EVERY ONE OF US knows at least one person who has died from a drug overdose in the last few years. A co-worker. A friend’s brother-in-law. A son of another co-worker. A gifted author and friend. Those are some of who I know. And I know everyone else has their own losses. Twenty-two overdose deaths in Kamloops from just January to June of this year alone.
And now, news of a 17-year-old woman who has died at a summer concert.
There is one thing we can do. We can listen to ordinary people. People who use drugs. People who live with those who use drugs. Caregivers, cops and counsellors.
It will be ordinary people who find our solutions.
About 30 years ago, I had a friend who used drugs. Mostly intravenous cocaine and heroin. He didn’t use continually, but went in and out of using for about the first 10 years I knew him.
What he said helped most on getting off drugs was having a family doctor who would work with him to find solutions.
I also know that he had an extremely understanding employer. When he was using, he couldn’t work. But when he got his life back together, his employer would take him back, multiple times.
The whole time he used drugs, which was about 10 years, on and off, he had housing. Often by racking up huge credit card debts to pay the rent.
The final thing he had were friends. He and I have remained close friends to this day. As have many, many other friends who were in his circle 30 years ago. He used drugs, but he was also witty, funny, generous, and a loyal friend.
One thing he said didn’t help was the shame others put on him for using. The shame made it far, far harder to reach out for help, to keep himself safer.
He has been drug free for 20 some years now. But during those 10 years he used, there were times I wasn’t sure I would see him alive again when he went off on a bender. And he did overdose a few times. Thankfully the paramedics and doctors gave him the care he needed. Thankfully, fentanyl didn’t exist then.
At the time he used, harm reduction was not yet in practice. Harm reduction, of which needle exchange is only one small part, was just emerging in the 1980s and ’90s. AIDS was rampant, and treatments were non-existent. Clean needles were given out to help stop the spread of AIDS intravenously. There are currently 75,000 people living with AIDS in Canada. There is no vaccine or cure, but there are treatments. There would have been far more infected if clean needles weren’t given out.
At the time my friend feared AIDS as much as overdoses. Luckily, he never contracted AIDS, but he did acquire Hepatitis C. Hepatitis C is a chronic disease that destroys the liver. It affects 250,000 Canadians. There is no vaccine or treatment for Hepatitis C. Harm reduction, which includes safe use of needles, is listed as one of the most important strategies to stop the spread of Hep C.

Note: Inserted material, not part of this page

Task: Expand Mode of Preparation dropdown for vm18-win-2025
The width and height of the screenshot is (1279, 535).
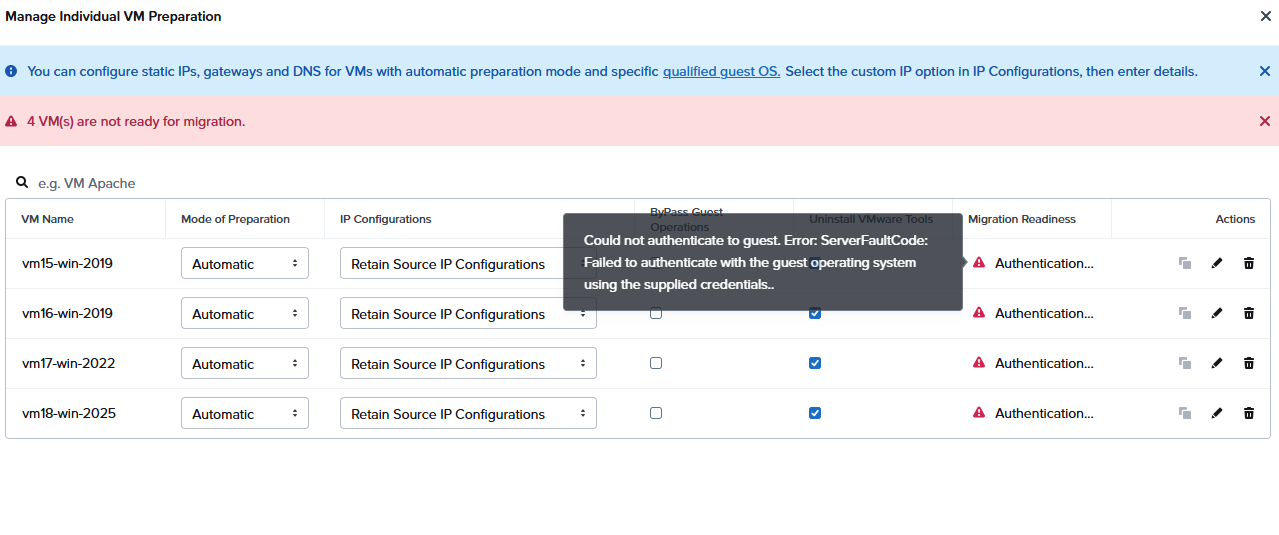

Now he is drug free. But with a chronic, untreatable, potentially deadly blood born disease.
I am deeply troubled when the mayor of Kamloops, Ken Christian, said last week on Radio NL that harm reduction had outlived its usefulness. He wants Interior Health to change how it hands out needles to drug users. He said, “The harm reduction ideas that we had in the ’90s that were largely predicated around the control of blood borne disease, really are not stepping up in terms of the kind of changes that fentanyl places, in terms of that street affected community.”
My friend contracted Hepatitis C before harm reduction, before the access to safe needles. Since then, the instances of AIDS and Hep C have been kept in check because of needle exchanges and harm reduction.
My friend was never street affected or homeless for the 10 years he used. He was actually a highly paid software programmer who worked for a top global companies. But he used intravenous drugs before there were needle exchanges and got Hep C.
Whether there are other forms of drug use, such as pills and tablets, that need other strategies to counter, does not reduce the need for safe needles.
As I said at the beginning, it will be ordinary people who will find solutions to the opioid crisis.
It will be people like my friend, who lived with drug use for 10 years and found a way out. It will be friends and family who support those around them to make better decisions. It will be the employers who support their employees to get counselling, and the doctors who are non-judgemental when meet their patients.
It will be teachers who tell students that ordinary people use drugs, not just the street affected. It will be people like Caroline King and Dennis Giesbrecht, who meet people where they are at, and have created an innovative needle buy-back program. It will be the extraordinary landlords who work with ASK Wellness to provide community members housing.
Taking away access to clean needles is not on the list of solutions.
Nancy Bepple is a former city councillor of Kamloops with a strong interest in community building projects.